▸ **TO DO**
Lines of the data that contain the word "using" are the ones to copy.

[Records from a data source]
------------------------

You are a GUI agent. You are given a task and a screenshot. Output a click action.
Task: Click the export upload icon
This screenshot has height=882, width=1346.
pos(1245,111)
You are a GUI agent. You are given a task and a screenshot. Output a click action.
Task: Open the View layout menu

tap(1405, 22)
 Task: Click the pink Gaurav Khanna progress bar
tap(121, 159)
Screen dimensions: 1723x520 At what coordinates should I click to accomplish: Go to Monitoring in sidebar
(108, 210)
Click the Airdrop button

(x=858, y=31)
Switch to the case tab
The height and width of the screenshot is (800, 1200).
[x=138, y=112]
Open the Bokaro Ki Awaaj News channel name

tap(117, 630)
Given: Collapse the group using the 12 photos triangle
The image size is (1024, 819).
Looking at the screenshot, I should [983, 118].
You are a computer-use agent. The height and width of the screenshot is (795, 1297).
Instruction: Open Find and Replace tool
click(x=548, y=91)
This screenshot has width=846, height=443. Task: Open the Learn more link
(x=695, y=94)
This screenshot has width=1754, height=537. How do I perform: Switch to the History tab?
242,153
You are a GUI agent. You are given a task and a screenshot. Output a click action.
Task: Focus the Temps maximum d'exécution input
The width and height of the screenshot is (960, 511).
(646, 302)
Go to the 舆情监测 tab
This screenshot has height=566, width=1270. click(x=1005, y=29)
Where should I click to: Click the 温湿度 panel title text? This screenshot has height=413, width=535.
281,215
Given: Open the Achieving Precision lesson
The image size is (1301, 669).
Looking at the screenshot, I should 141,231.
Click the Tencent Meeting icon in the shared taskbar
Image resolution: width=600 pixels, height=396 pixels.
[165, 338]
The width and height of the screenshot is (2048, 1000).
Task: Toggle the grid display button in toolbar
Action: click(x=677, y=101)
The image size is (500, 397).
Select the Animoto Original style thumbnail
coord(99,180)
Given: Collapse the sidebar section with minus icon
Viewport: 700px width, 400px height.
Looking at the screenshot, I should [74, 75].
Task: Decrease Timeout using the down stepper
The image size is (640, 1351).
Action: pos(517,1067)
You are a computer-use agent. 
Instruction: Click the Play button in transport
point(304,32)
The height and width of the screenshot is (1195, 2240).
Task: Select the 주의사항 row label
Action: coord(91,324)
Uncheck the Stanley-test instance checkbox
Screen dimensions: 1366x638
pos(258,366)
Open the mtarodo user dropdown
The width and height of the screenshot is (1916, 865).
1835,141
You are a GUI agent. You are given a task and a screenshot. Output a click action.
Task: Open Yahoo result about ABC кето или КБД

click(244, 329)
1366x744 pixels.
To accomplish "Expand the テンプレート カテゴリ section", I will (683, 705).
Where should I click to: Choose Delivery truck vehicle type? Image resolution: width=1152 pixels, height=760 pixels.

------------------------

▸ **TASK OUTPUT**
Given: Collapse the group using the 12 photos triangle
Task: Decrease Timeout using the down stepper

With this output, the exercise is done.